Romania are ranked 56th in the world. They won't be at the 2026 World Cup in the United States, Canada and Mexico — the Turkey defeat ended that. Their last appearance at the tournament was 1998. Their best recent result was reaching the round of 16 at Euro 2024 before losing to the Netherlands.

That's the gap between where Romania are and where Hagi wants to take them. Not enormous, but not nothing either.

His first stint in charge back in 2001 lasted three months and ended in failure — eliminated in the 2002 World Cup playoffs. Since then he's coached Galatasaray and Steaua Bucharest among others, so the experience is there. But international management is a different animal, and Romania's pool of talent has been inconsistent at best in recent years.

June friendlies against Georgia and Wales will be his first tests. Then a Nations League group with Sweden, Bosnia and Herzegovina, and Poland from September — competitive enough to tell us something real about where this team stands.

The legend versus the job

Hagi led Romania to the 1994 World Cup quarterfinals, played for Barcelona and Real Madrid, and remains the undisputed reference point for Romanian football. The federation president admitted they'd made "several attempts over time" to get him into this role. The reverence is real.
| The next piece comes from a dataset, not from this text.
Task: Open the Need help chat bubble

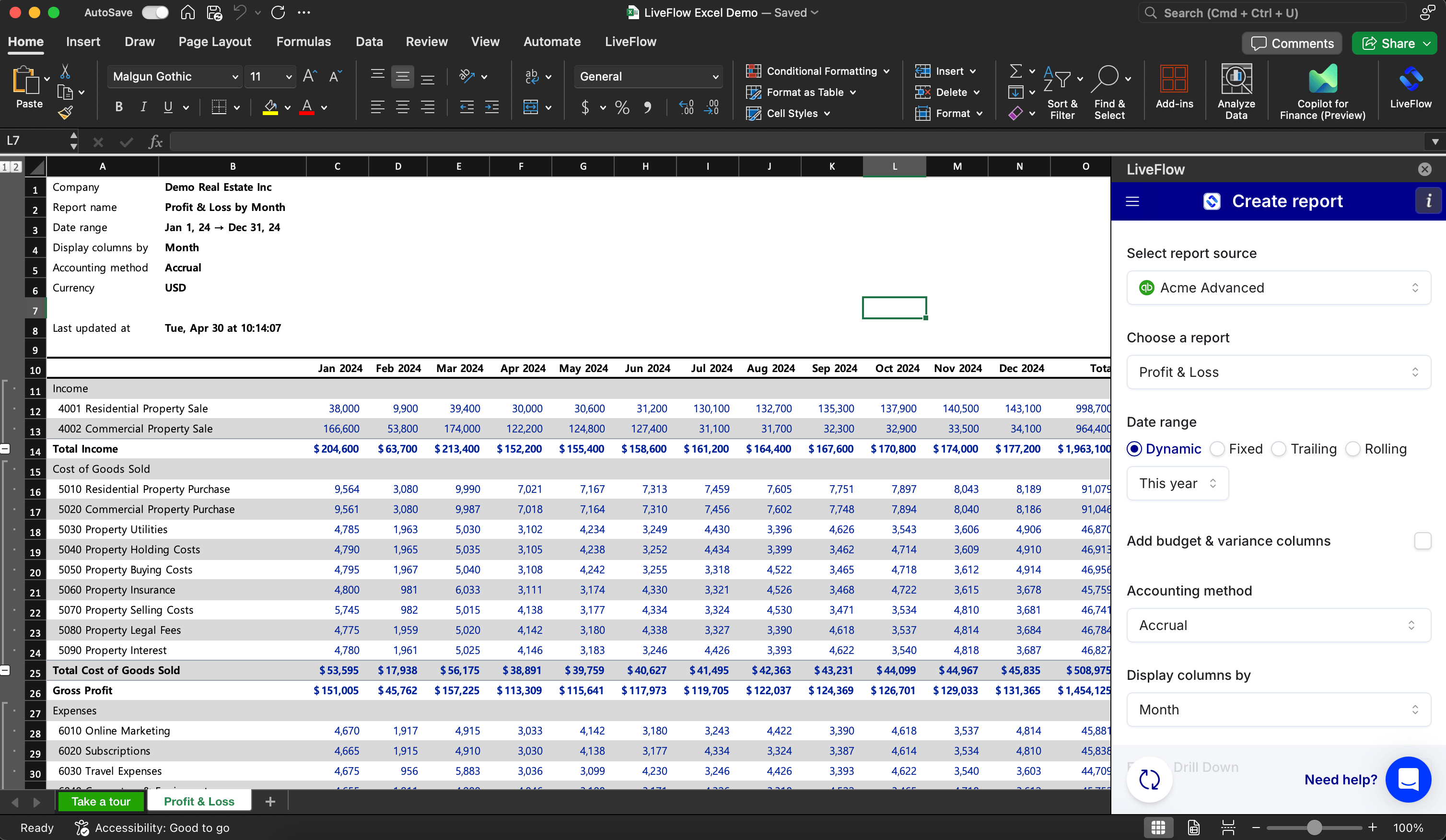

But reverence doesn't win qualifiers. Romania need a competitive squad, a system, and results — not just a famous name on the dugout. The 2030 World Cup deadline gives Hagi time, but the Nations League group starting in September means the scrutiny starts almost immediately.

Romania's odds of qualifying for 2030 just shifted the moment this was announced — Hagi carries weight in that dressing room that no outside appointment could match. Whether that translates into points on the board is the only question that matters now.